人们常以赞美之笔,描绘南国的鲜花。可是,洋紫荆——原名(洋蹄甲)的花,却常常被人所忽略,这大概是因为它既不是草木植物,又不是灌木盆栽,而是生长在乔木上的缘故?是因为年宵花市上,从来没有人摆卖这种花?是因为在湛江,它不过是极为寻常的街道景观树?但它也有特别之处:是湛江市花。因此,洋紫荆仍不失为南国湛江一种极为出色的鲜花。站在紫荆树下,但见一树繁花,宛如千万彩蝶云集,好像走进了梦幻境界,也令人禁不住想起云南驰名四方的蝴蝶泉……


洋紫荆的花和叶长得十分有趣。它的花有五片花冠,四片对称地分裂两侧;一片翘起在上方,布满色调颇浓的彩斑,很像兰花的花舌,因此有人称它为“兰花树”。三色堇在南方被人叫做“蝴蝶花”,其实,这顶桂冠戴在豆科植物洋紫荆的头上,也是合适的。


不知道洋紫荆有几个不同花色种类的人,每年以为它们不断在变幻着颜色,像被称为“娇容三变”的木芙蓉似的。他们哪里知道,这是紫荆树的家族,为了献出色彩缤纷的鲜花而进行着接力赛跑哩!你看,从初夏到初秋,洋紫荆陆续开花,紫色、红色、粉红色,次第开放,要足足闹腾好几个月。

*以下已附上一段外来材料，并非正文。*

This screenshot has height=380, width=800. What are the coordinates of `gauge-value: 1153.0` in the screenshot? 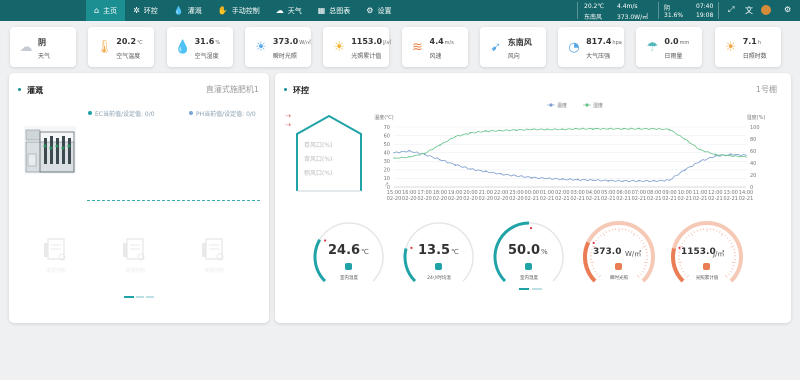 It's located at (698, 252).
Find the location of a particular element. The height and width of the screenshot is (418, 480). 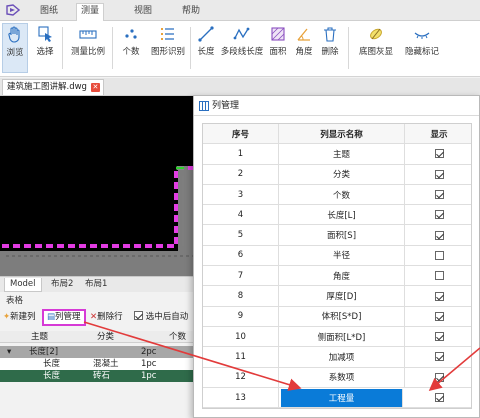

column-row: 5 面积[S] is located at coordinates (338, 236).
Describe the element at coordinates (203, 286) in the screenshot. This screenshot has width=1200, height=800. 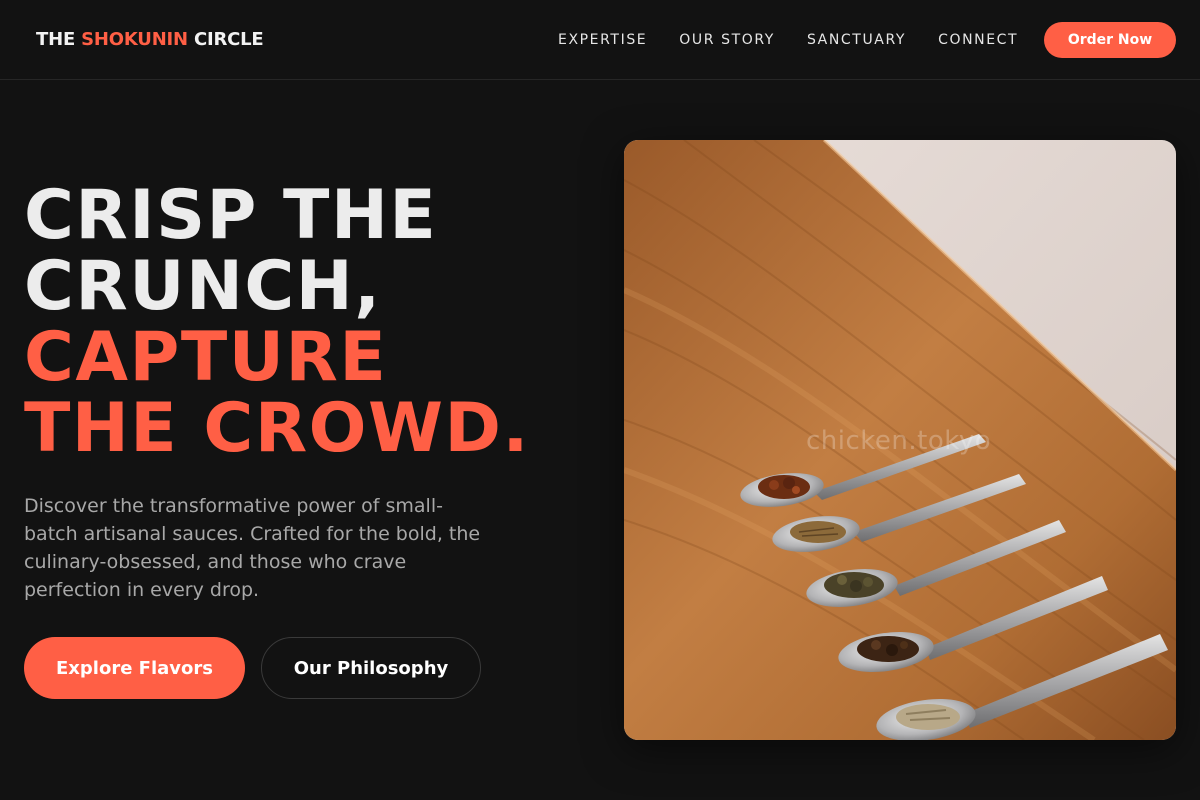
I see `headline-line-2: CRUNCH,` at that location.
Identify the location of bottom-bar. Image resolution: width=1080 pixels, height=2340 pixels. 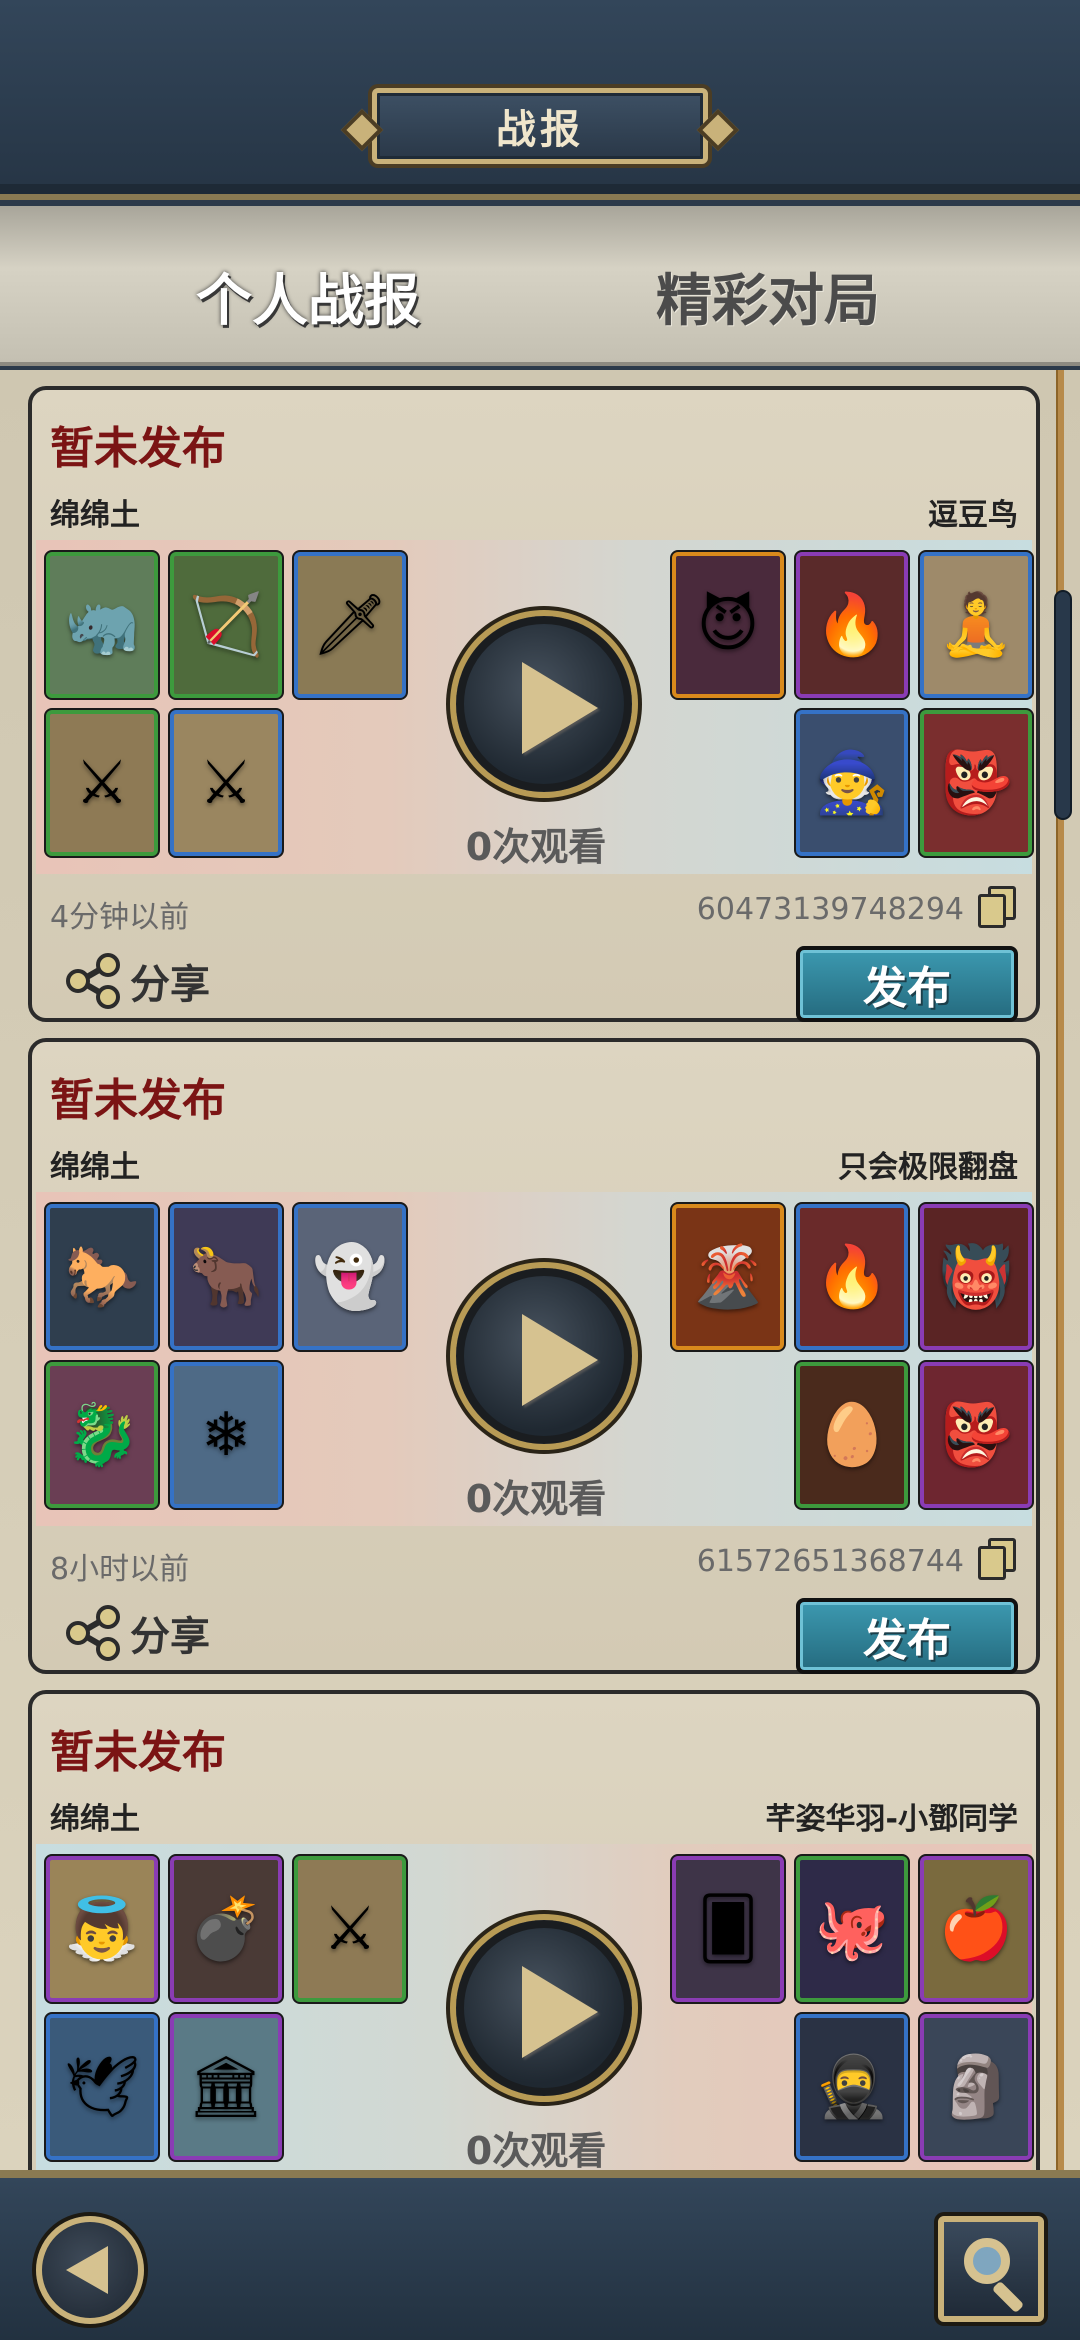
(540, 2255).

紫荆树的叶子也非常有趣,就像它的本名“羊蹄甲”所显示的那样,仿佛羊蹄一样,每片叶子都毫无例外,是由腰子形的对称面的两面合成的,末端凹了进去,把它折拢起来,简直像是一只绿色的蝴蝶,又像两个形影不离的好朋友。于是有人又给紫荆起了一个诨名,叫做“朋友树”。


在高纬度地方,人们大概是看不到这种洋紫荆的。我有一个外地亲戚,由于喜爱这种花树,特意给他的儿子起了个带“荆”字的名字。今年春节,他从外地回湛江探亲的时候,特意采了洋紫荆的几片叶子和花朵,夹在书里带回去,好让孩子们知道“荆”字的来历,生命本应该这样的繁花似锦啊!


在紫荆盛开的时候,我很喜欢站在树下,闻闻它的幽香,端详它那一串串彩蝶似的花朵,观赏它那对称得出奇的羊蹄般的叶子。清风吹来,落英缤纷,花瓣撒满了头、肩,我也不想拂掉它,心中禁不住引起一串遐想:……在古老的年代,有这么一对侠义的朋友,一个为崇高的目标牺牲了。另一个也奋起斗争,用慷慨壮烈的死为民纾难,为挚友复仇。他们死后被葬在一起,埋骨的地方就长出这么一株紫荆树——朋友树来,每片叶子都互相对称,五彩缤纷的蝴蝶也成群飞来悼念,不愿离去……。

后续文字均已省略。